• [PAGE EXTRACT]:
------------------------------------------------------------

Ok I think this one is better, I got nerdsniped:
Now I calculate one vector with a cumsum of the full business hours per day in seconds. This means each business hours interval has to be looked up only once. Then later, I can just look up differences of full-day intervals in that vector and only have to compute the fractional parts separately. I didn’t spend much time checking this except with the one example from above, but it runs in about 2.5ms for 40,000 items. One could also add more complicated logic for the business hours, I went with the simple example from above without holidays etc.
using Dates
using Intervals
using DataFrames
function business_intervals(date::Date)
weekday = dayofweek(date)
if 1 <= weekday <= 5
DateTime(date, Time(8, 00)) .. DateTime(date, Time(20, 00))
else
DateTime(date, Time(10, 00)) .. DateTime(date, Time(18, 00))
end
end
function business_seconds(d1s, d2s)
# find first and last dates
mi, ma = extrema([extrema(d1s)..., extrema(d2s)...])
dmi = Date(mi)
dma = Date(ma)
all_days = dmi:Day(1):dma
# query each day's business hours once
all_time_intervals = business_intervals.(all_days)
# accumulate durations in seconds over all days
# durations between two full days can then be computed with two lookups and a difference
cumulative_business_seconds = cumsum(Second(span(int)) for int in all_time_intervals)

------------------------------------------------------------

• [DATA]:
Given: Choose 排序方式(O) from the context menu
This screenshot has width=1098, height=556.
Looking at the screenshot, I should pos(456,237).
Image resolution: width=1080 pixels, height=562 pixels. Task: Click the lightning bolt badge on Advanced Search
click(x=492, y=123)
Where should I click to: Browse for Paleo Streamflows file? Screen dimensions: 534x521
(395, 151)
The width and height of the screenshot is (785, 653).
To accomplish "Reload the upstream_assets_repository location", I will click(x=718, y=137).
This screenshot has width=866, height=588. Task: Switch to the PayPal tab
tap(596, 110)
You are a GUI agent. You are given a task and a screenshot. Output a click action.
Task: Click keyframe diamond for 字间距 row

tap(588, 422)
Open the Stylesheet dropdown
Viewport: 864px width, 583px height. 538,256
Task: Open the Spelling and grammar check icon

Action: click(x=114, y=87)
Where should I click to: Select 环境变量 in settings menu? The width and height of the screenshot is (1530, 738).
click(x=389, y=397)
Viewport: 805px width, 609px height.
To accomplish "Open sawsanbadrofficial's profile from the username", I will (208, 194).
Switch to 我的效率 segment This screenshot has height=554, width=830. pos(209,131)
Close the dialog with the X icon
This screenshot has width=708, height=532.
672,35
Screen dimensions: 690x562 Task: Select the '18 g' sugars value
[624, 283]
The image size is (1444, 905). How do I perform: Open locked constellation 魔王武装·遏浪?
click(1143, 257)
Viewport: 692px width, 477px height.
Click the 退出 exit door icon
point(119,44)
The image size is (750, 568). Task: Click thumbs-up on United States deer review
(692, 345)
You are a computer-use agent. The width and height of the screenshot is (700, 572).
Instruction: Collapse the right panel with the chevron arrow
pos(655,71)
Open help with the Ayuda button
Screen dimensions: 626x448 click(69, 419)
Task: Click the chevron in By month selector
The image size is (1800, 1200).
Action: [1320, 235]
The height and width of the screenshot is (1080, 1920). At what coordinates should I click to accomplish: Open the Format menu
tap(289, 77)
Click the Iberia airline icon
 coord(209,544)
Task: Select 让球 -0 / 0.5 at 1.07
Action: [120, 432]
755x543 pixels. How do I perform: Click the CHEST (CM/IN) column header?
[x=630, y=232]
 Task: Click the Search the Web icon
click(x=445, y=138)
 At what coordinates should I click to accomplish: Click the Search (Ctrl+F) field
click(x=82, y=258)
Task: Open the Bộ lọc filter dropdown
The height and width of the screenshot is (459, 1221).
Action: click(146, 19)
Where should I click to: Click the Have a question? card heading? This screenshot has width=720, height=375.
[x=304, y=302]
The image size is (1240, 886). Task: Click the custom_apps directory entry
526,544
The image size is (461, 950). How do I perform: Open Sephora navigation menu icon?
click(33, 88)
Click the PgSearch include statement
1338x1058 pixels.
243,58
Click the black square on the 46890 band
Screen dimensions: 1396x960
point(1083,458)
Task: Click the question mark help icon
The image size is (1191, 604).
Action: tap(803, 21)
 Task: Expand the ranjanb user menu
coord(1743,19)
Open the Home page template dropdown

------------------------------------------------------------

• [TASK LIST]:
**a)** According to the business-hours code post, how long does the approach take to run on 40,000 items?
**b)** Reproduce the records from the line containing "Open help with the Ayuda button" up to and including the line containing "[x=630, y=232]".
The text and the records are unrelated material.

• [SOLUTIONS FOR EACH TASK]:
**a)** About 2.5ms.

**b)**
Open help with the Ayuda button
Screen dimensions: 626x448 click(69, 419)
Task: Click the chevron in By month selector
The image size is (1800, 1200).
Action: [1320, 235]
The height and width of the screenshot is (1080, 1920). At what coordinates should I click to accomplish: Open the Format menu
tap(289, 77)
Click the Iberia airline icon
 coord(209,544)
Task: Select 让球 -0 / 0.5 at 1.07
Action: [120, 432]
755x543 pixels. How do I perform: Click the CHEST (CM/IN) column header?
[x=630, y=232]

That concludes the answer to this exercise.